Der Mensch als Zündsatz?

… wir hätten damals einen Mann vom elektrischen Stuhl geholt, wenn wir ihn gebraucht hätten, das Ding auf die Beine zu stellen…

Physiker interessieren sich für neue Dinge. Sie experimentieren gern und ihre Gedanken sind auf Veränderungen gerichtet. Bei ihrer Arbeit, und so auch in politischen Fragen…

Es gab eine Zeit, da das sowjetische Experiment eine große Anziehungskraft auf alle diejenigen ausübte, die den Zustand unserer Welt nicht befriedigend fanden, und ich denke, er ist wirklich nicht befriedigend. Heute, da wir das sowjetische Experiment ohne Illusionen betrachten, heute, da uns Rußland als eine feindliche Weltmacht gegenübersteht, verurteilen wir die Hoffnungen, die viele Menschen an den Versuch geknüpft hatten, vernünftigere Formen des menschlichen Zusammenlebens mit größeren Freiheiten und größerer sozialer Sicherheit zu finden. Das scheint mir unweise, und es ist unzulässig, sie dieser Ansicht wegen herabzusetzen oder verfolgen zu wollen…

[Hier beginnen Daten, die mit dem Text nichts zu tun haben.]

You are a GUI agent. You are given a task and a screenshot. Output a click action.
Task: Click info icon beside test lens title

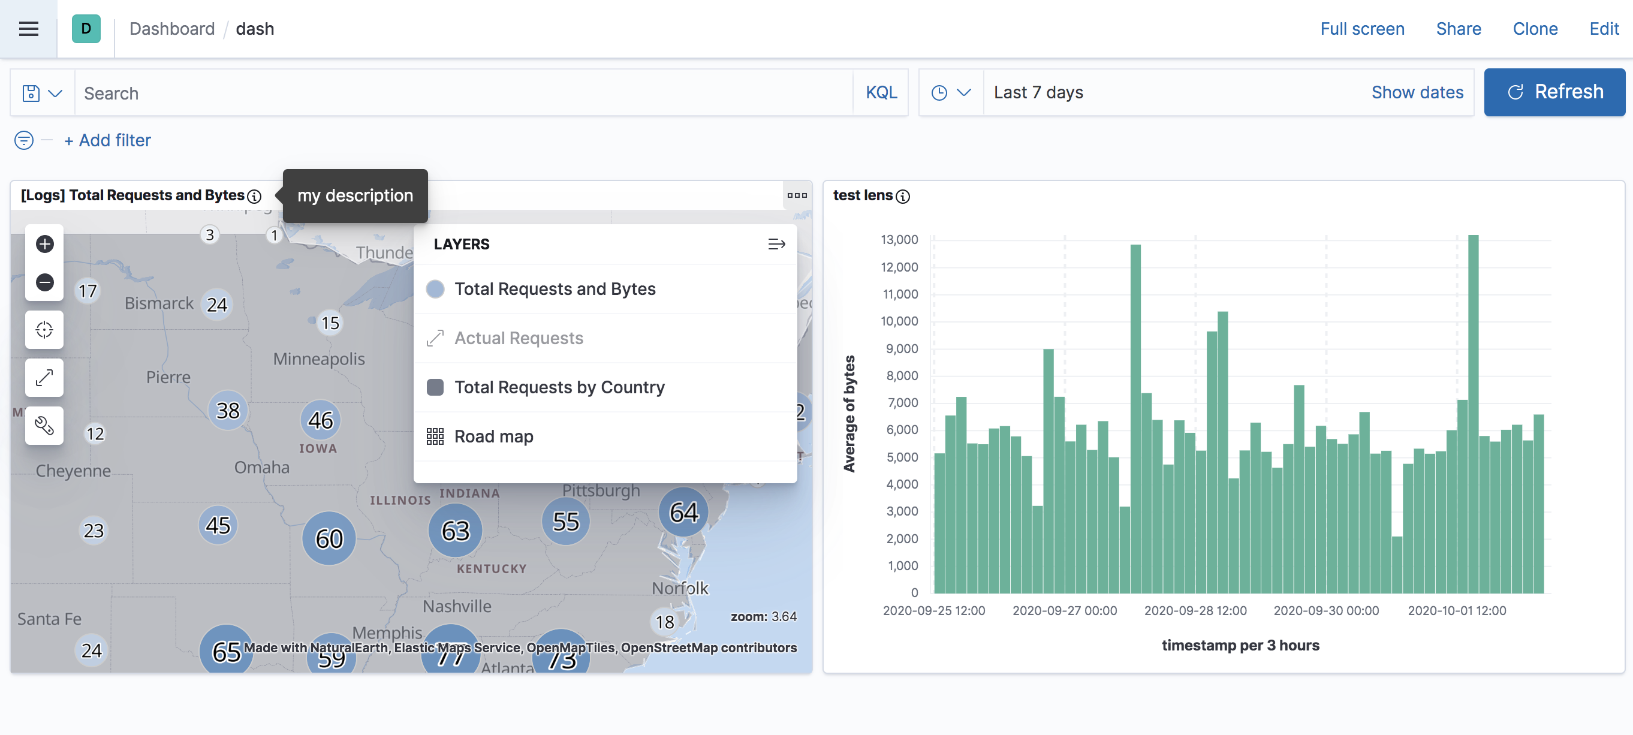coord(903,197)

Ich meine, daß man einen Menschen nicht auseinandernehmen kann wie einen Zündsatz. Die und die Ansichten, die und die Sicherheit. Soundsoviel Bekannte,… , soundsoviel Sicherheit. Das sind mechanische Torheiten, und wenn wir in Los Alamos so verfahren wären, so hätten wir die besten Leute nicht eingestellt. Wir hätten dann vielleicht das Laboratorium mit den tadellosesten Ansichten der Welt gehabt, aber ich glaube nicht, dass es funktioniert hätte. Die Wege der Leute mit erstklassigen Ideen verlaufen nicht so gradlinig, wie sich das die Sicherheitsbeamten träumen. Mit tadellosen, das heißt konformen Ansichten macht man keine Atombombe. Ja-Sager sind bequem, aber uneffektiv.

(Heinar Kipphardt, In der Sache J. Robert Oppenheimer, 46. Aufl. 2023, S. 43 ff.)